Iain laughed. “Not at all,” he said.
“Thanks so much for giving us a place to stay,” Haven added. “You’re the only person in New York that I know we can trust.”
“And I imagine it’s hard to rent a hotel room in a city where one of you is supposed to have died,” Frances observed.
“It’s even harder when you’re both broke,” Haven added.
“Pssh,” Frances dismissed all talk of money with a wave of her hand. “You have no idea what I’d give to be young and poor and in love. The only things my money seems to buy are lawyers and gold diggers. You should enjoy your poverty while you can.”
“That’s what I’ve been trying to tell Haven all along,” Iain said.
“Then I guess you’ve learned a thing or three over your past hundred lives,” Frances fired back flirtatiously.
Iain peered down at Haven. What exactly have you told her? his eyes seemed to ask.
The message in Haven’s smile was clear. Not everything, it said. Haven had given Frances all the romance she’d been craving—nothing more.
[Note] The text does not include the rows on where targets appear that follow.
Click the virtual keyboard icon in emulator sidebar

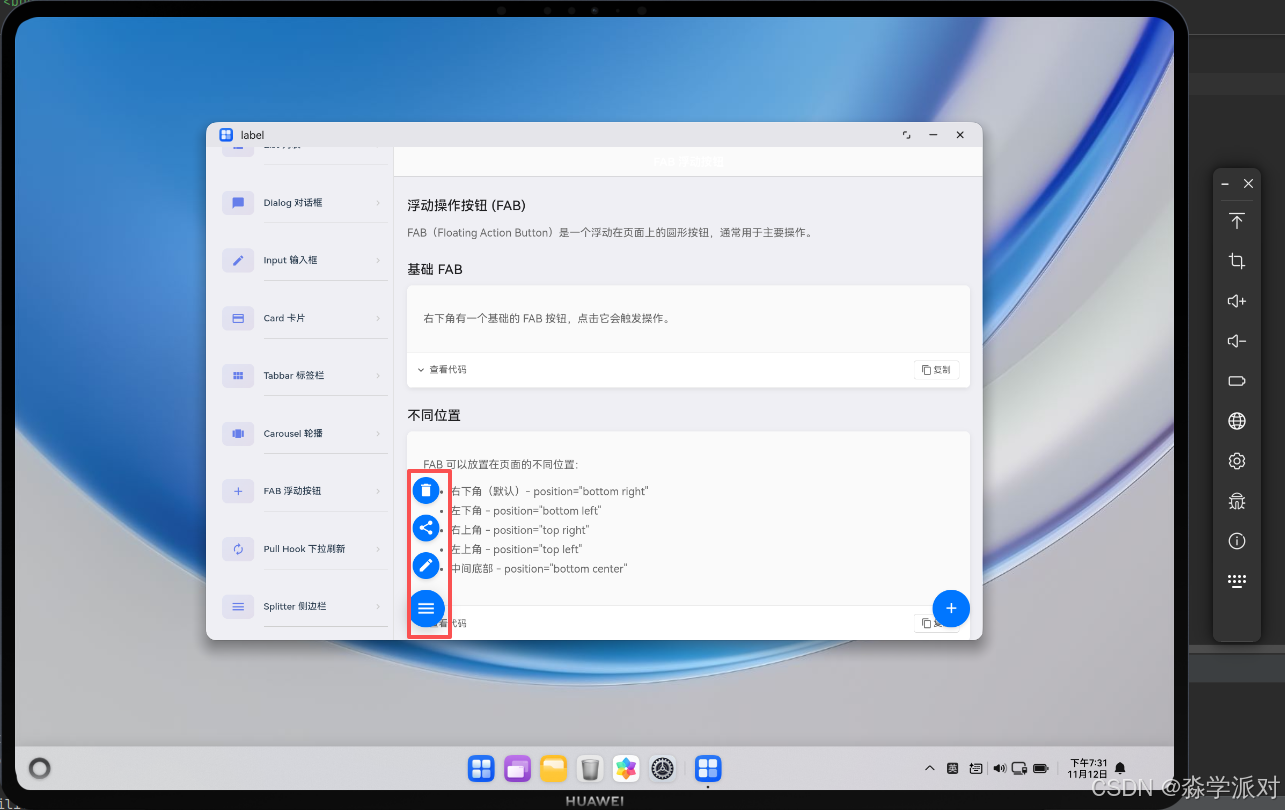pos(1237,580)
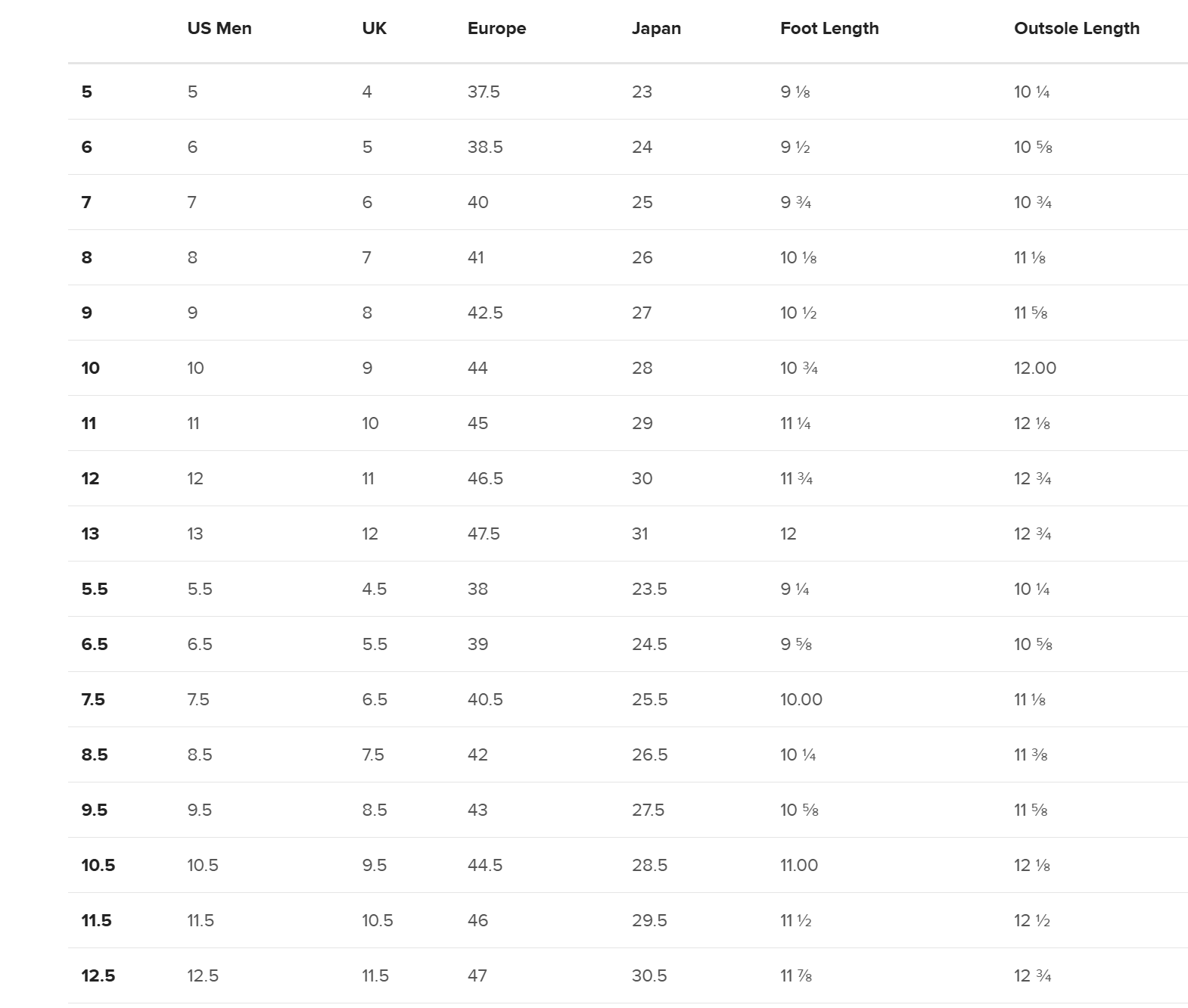
Task: Click the Outsole Length column header
Action: click(1076, 29)
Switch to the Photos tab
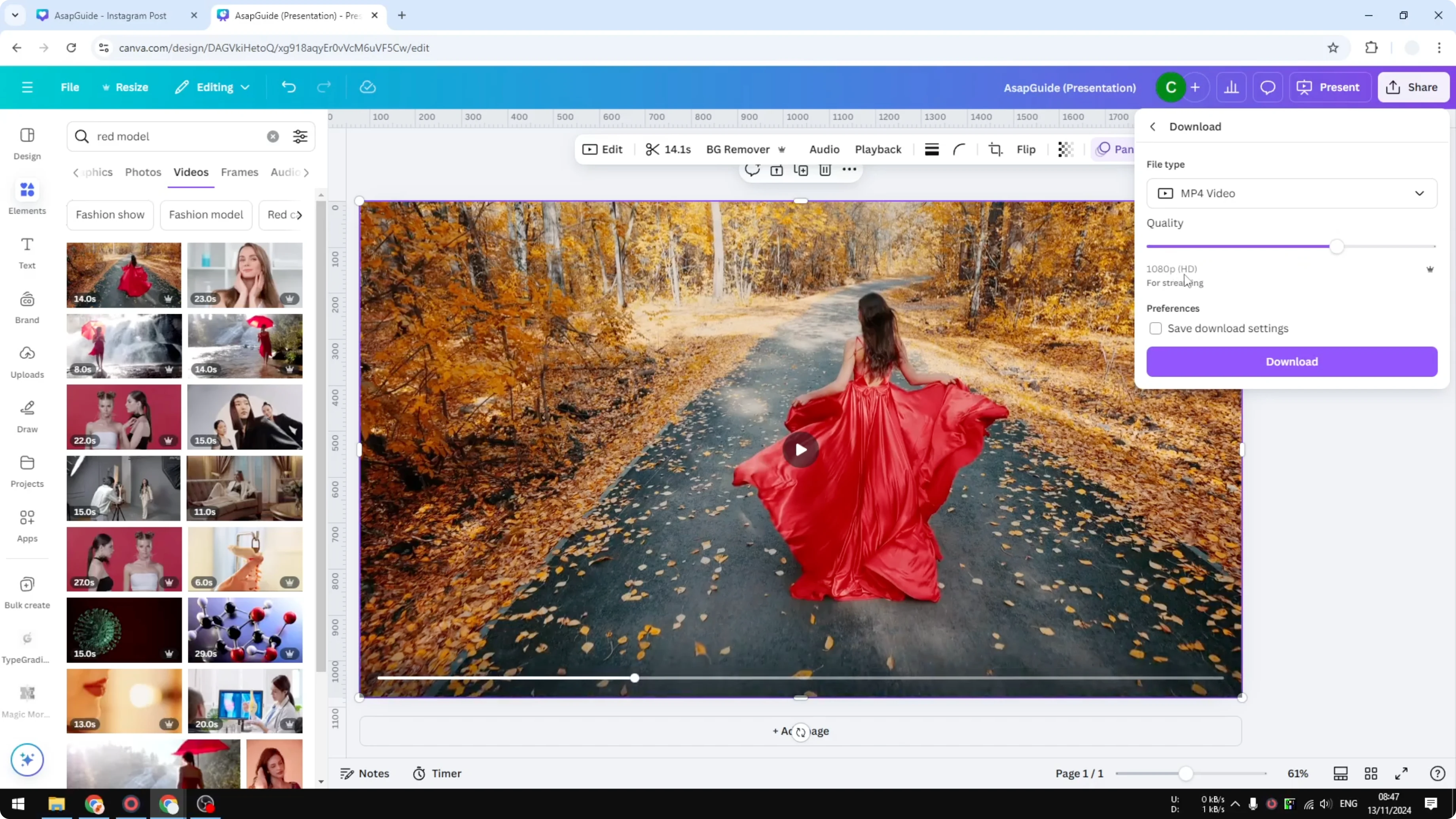1456x819 pixels. (x=143, y=173)
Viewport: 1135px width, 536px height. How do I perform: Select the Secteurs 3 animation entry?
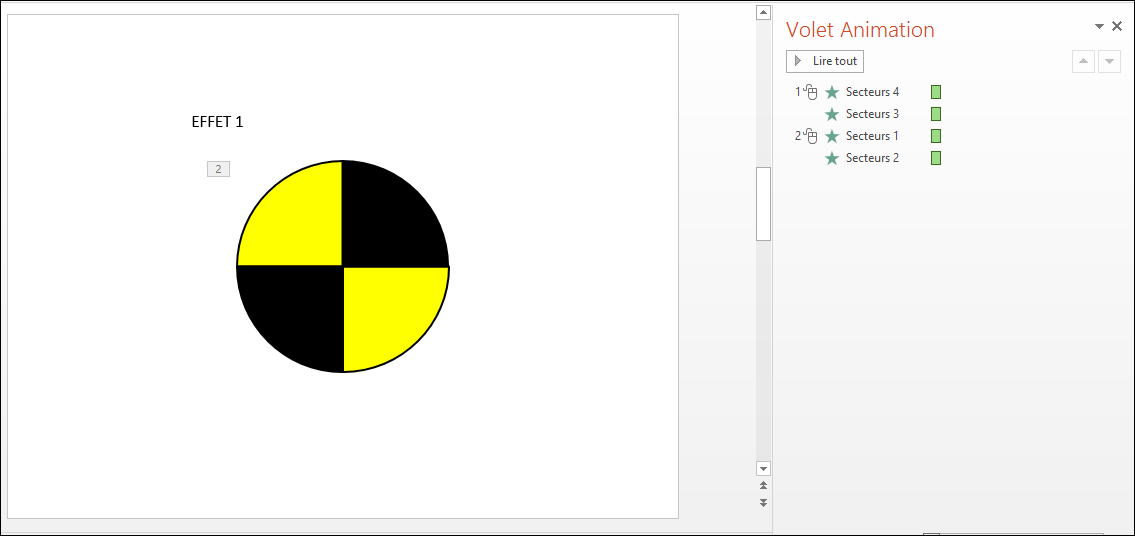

A clock chimed and Frances jumped. “What am I thinking?!” she exclaimed. “It must be two o’clock in the morning your time. Come on. I’ll show you to your room. We can catch up over breakfast.”
Haven and Iain followed Frances as she shuffled down the hall in her slippers. The corridor’s walls were lined with art purchased by generations of Whitman family collectors, and Haven recognized most of the works. Her eyes had just passed over a small watercolor that Constance Whitman’s mother had bought on their trip to Rome in 1924 when Haven suddenly heard shouting in a nearby room. At first she wondered if a television had switched on. But the three voices were familiar. Constance and her parents were at war once more, and the subject of their argument appeared to be a young man named Ethan. Haven gripped Iain’s hand, and the noises began to fade away. The past and the present were not mixing well.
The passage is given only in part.